The Crystal Structure of the [NiFe] Hydrogenase from the Photosynthetic Bacterium Allochromatium vinosum: Characterization of the Oxidized Enzyme (Ni-A State)

The crystal structure of the membrane-associated [NiFe] hydrogenase from Allochromatium vinosum has been determined to 2.1 angstrom resolution. Electron paramagnetic resonance (EPR) and Fourier transform infrared spectroscopy on dissolved crystals showed that it is present in the Ni-A state (>90%). The structure of the A. vinosum [NiFe] hydrogenase shows significant similarities with [NiFe] hydrogenase structures derived from Desulfovibrio species. The amino acid sequence identity is similar to 50%. The bimetallic [NiFe] active site is located in the large subunit of the heterodimer and possesses three diatomic non-protein ligands coordinated to the Fe (two CN-, one CO). Ni is bound to the protein backbone via four cysteine thiolates; two of them also bridge the two metals. One of the bridging cysteines (Cys64) exhibits a modified thiolate in part of the sample. A mono-oxo bridging ligand was assigned between the metal ions of the catalytic center. This is in contrast to a proposal for Desulfovibrio sp. hydrogenases that show a di-oxo species in this position for the Ni-A state. The additional metal site located in the large subunit appears to be a Mg2+ ion.
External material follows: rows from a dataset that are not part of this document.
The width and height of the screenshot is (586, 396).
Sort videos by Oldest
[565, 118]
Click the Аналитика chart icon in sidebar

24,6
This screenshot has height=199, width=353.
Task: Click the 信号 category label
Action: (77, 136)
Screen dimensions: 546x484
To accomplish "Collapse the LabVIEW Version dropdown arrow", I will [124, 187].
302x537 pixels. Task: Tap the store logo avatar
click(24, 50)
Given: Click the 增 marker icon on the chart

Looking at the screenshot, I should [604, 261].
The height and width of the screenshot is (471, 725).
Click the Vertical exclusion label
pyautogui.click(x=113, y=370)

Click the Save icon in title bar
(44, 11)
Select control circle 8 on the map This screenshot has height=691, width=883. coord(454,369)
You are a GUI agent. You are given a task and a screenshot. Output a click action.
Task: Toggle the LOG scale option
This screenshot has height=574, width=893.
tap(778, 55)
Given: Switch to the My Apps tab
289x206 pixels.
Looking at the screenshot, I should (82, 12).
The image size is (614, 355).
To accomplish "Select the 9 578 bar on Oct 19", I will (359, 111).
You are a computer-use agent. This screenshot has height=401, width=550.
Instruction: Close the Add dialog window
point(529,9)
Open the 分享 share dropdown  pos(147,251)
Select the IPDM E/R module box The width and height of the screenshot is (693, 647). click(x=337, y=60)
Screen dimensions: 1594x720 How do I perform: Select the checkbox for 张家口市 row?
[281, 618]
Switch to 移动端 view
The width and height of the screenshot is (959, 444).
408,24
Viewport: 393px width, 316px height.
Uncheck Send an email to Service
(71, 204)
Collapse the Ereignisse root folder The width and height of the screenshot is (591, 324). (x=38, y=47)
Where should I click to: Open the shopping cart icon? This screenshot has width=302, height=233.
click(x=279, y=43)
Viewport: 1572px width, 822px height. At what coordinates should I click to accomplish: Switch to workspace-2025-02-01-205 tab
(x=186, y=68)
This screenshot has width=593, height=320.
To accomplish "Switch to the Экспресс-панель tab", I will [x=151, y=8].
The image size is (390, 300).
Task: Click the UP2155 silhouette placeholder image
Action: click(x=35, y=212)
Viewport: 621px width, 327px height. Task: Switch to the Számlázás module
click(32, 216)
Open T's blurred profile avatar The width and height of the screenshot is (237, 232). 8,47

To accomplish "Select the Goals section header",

Three iron-sulfur clusters were found in the small subunit that forms the electron transfer chain connecting the catalytic site with the molecular surface. The calculated anomalous Fourier map indicates a distorted proximal iron-sulfur cluster in part of the crystals. This altered proximal cluster is supposed to be paramagnetic and is exchange coupled to the Ni3+ ion and the medial [Fe3S4](+) cluster that are both EPR active (S=1/2 species). This finding of a modified proximal cluster in the [NiFe] hydrogenase might explain the observation of split EPR signals that are occasionally detected in the oxidized state of membrane-bound [NiFe] hydrogenases as from A. vinosum. (C) 2010 Elsevier Ltd. All rights reserved.